Locate the line that contains "Do not sell". Print it and every subsequent line through the final line of the records, exactly and only those.

Input material START

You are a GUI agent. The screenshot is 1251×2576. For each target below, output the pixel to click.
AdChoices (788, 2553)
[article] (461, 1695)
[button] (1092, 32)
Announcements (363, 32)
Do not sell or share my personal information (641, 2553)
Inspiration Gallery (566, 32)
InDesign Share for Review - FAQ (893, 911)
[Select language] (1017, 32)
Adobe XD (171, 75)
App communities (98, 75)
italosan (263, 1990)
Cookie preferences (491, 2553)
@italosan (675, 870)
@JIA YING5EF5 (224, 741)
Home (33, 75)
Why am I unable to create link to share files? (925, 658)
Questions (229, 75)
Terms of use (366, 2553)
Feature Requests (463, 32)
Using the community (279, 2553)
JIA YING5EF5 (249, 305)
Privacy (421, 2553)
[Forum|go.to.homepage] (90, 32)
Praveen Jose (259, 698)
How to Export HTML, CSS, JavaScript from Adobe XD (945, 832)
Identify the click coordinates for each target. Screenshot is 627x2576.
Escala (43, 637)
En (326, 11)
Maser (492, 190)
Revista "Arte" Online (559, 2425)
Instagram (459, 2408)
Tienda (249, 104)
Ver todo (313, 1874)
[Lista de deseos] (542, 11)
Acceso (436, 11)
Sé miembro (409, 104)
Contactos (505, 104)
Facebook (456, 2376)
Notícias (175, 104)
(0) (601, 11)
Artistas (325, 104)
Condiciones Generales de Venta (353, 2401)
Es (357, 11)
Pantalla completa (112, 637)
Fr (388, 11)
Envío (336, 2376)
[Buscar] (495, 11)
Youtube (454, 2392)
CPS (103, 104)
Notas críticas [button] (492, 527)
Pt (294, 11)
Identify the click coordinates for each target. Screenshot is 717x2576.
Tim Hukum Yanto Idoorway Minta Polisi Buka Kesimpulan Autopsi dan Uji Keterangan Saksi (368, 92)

Input material END

▸ **Response area**:
Do not sell or share my personal information (641, 2553)
Inspiration Gallery (566, 32)
InDesign Share for Review - FAQ (893, 911)
[Select language] (1017, 32)
Adobe XD (171, 75)
App communities (98, 75)
italosan (263, 1990)
Cookie preferences (491, 2553)
@italosan (675, 870)
@JIA YING5EF5 (224, 741)
Home (33, 75)
Why am I unable to create link to share files? (925, 658)
Questions (229, 75)
Terms of use (366, 2553)
Feature Requests (463, 32)
Using the community (279, 2553)
JIA YING5EF5 (249, 305)
Privacy (421, 2553)
[Forum|go.to.homepage] (90, 32)
Praveen Jose (259, 698)
How to Export HTML, CSS, JavaScript from Adobe XD (945, 832)
Identify the click coordinates for each target. Screenshot is 627x2576.
Escala (43, 637)
En (326, 11)
Maser (492, 190)
Revista "Arte" Online (559, 2425)
Instagram (459, 2408)
Tienda (249, 104)
Ver todo (313, 1874)
[Lista de deseos] (542, 11)
Acceso (436, 11)
Sé miembro (409, 104)
Contactos (505, 104)
Facebook (456, 2376)
Notícias (175, 104)
(0) (601, 11)
Artistas (325, 104)
Condiciones Generales de Venta (353, 2401)
Es (357, 11)
Pantalla completa (112, 637)
Fr (388, 11)
Envío (336, 2376)
[Buscar] (495, 11)
Youtube (454, 2392)
CPS (103, 104)
Notas críticas [button] (492, 527)
Pt (294, 11)
Identify the click coordinates for each target. Screenshot is 717x2576.
Tim Hukum Yanto Idoorway Minta Polisi Buka Kesimpulan Autopsi dan Uji Keterangan Saksi (368, 92)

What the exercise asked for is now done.